[Task description] Report how many of the lines below contain the string "print", treating uppercase and lowercase as different, and give only that number.

[Data to process]
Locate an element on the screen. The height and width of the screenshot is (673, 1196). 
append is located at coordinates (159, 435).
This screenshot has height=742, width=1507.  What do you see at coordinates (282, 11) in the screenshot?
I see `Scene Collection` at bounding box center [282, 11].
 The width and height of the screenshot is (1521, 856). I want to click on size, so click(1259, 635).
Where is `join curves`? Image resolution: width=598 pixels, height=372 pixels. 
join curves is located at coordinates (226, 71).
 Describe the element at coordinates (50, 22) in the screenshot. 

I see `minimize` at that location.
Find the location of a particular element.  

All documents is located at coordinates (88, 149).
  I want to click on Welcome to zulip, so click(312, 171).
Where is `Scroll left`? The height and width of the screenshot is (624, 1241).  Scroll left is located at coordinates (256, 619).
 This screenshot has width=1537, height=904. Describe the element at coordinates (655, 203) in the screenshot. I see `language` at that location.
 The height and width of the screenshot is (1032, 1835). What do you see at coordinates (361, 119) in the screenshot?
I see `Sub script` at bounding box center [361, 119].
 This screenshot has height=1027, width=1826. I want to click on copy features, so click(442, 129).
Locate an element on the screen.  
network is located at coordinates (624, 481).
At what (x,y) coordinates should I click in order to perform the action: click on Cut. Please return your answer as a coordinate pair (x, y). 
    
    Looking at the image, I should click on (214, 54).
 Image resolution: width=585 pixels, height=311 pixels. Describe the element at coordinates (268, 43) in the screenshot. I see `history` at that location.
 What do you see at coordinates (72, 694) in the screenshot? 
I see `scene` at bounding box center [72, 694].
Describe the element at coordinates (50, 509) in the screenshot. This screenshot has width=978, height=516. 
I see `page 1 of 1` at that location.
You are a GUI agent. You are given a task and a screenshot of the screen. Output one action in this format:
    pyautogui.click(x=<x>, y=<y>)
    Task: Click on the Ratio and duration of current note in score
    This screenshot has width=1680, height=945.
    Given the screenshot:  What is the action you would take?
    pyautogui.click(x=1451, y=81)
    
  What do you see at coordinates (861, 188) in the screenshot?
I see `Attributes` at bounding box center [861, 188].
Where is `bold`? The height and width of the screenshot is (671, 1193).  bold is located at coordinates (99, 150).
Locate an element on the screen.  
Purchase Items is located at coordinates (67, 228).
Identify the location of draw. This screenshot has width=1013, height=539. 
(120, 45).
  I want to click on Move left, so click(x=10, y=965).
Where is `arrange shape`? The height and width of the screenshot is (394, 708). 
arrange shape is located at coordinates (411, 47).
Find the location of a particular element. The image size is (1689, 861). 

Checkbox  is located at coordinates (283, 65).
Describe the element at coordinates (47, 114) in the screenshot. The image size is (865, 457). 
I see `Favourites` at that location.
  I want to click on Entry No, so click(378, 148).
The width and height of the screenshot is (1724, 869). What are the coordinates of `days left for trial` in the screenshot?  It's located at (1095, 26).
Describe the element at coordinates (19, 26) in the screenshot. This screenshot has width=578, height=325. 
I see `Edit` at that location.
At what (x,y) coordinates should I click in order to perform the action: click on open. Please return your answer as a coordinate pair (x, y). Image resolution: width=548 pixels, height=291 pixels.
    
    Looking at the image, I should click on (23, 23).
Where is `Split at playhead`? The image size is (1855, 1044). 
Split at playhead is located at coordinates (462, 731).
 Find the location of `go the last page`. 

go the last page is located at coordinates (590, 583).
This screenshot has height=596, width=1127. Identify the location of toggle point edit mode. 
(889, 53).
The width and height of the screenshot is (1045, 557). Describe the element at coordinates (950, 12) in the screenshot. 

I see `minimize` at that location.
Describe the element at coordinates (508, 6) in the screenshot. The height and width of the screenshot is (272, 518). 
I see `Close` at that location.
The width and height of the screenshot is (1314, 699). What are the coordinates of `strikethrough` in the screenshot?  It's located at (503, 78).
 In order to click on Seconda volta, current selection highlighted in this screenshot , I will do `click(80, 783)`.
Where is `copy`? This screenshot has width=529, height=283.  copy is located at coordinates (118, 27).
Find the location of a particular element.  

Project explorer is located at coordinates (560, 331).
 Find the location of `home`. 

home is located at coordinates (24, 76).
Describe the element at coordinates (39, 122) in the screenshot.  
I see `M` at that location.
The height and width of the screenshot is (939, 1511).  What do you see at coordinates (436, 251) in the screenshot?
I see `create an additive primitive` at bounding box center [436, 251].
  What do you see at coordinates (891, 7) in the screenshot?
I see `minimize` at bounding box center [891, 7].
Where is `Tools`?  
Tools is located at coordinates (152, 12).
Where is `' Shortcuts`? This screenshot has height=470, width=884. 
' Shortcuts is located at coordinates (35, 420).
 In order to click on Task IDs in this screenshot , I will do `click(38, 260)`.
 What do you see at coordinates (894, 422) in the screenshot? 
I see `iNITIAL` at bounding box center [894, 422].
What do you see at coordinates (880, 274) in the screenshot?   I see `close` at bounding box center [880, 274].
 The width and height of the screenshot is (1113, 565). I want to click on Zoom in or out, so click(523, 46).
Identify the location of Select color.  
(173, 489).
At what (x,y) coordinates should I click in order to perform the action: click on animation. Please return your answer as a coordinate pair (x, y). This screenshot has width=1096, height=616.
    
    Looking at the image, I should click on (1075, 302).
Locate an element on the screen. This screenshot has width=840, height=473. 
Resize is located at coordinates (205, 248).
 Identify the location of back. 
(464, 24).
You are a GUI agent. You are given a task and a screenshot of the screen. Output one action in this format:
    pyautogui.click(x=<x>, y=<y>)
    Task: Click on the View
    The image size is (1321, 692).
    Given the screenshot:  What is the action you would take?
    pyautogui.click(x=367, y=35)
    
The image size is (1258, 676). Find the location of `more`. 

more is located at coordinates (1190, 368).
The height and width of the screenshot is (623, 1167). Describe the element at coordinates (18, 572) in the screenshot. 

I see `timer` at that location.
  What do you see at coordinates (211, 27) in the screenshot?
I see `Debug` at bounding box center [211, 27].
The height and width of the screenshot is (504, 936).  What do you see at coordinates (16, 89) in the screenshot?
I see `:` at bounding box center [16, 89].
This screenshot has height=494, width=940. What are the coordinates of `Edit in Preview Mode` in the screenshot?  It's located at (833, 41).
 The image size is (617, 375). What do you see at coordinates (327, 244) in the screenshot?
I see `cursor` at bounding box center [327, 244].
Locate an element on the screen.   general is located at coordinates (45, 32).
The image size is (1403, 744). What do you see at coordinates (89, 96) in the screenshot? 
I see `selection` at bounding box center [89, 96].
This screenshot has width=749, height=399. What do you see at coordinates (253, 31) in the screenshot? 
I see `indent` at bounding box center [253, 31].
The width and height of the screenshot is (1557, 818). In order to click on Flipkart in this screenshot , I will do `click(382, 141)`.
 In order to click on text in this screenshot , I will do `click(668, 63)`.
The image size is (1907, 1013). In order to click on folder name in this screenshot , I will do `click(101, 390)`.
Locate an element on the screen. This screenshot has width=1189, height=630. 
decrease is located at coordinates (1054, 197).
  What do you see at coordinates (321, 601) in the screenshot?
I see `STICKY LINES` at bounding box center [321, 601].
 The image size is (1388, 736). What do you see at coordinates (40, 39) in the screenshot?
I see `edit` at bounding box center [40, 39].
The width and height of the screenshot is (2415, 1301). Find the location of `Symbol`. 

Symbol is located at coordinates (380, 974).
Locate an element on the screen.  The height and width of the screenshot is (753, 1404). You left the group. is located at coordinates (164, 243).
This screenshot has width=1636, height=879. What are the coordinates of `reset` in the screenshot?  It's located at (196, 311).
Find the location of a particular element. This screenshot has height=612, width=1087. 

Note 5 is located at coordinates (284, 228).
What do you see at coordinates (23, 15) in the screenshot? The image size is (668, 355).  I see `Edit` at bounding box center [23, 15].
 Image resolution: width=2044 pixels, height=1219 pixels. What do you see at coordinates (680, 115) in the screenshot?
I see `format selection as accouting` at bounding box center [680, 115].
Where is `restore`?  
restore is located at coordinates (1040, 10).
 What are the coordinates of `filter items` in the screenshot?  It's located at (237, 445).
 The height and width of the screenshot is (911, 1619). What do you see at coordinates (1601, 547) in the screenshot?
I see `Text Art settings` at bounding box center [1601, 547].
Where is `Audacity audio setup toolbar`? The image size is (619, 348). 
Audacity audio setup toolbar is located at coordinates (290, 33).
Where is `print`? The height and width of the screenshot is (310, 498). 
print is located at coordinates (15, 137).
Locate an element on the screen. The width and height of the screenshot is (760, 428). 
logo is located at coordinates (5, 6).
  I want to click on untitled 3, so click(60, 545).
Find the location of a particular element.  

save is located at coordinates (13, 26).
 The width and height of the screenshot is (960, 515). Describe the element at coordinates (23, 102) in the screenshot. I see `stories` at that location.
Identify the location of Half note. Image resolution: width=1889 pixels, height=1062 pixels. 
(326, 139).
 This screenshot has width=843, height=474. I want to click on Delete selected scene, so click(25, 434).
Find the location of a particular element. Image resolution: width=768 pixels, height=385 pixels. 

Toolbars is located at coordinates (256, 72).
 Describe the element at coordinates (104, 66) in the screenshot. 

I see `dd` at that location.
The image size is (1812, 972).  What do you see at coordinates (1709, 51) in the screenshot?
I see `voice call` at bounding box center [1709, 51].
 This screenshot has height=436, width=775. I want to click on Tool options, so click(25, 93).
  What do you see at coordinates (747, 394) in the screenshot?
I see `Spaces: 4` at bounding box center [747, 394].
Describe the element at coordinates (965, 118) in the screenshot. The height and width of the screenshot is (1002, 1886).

[Finished answer] 2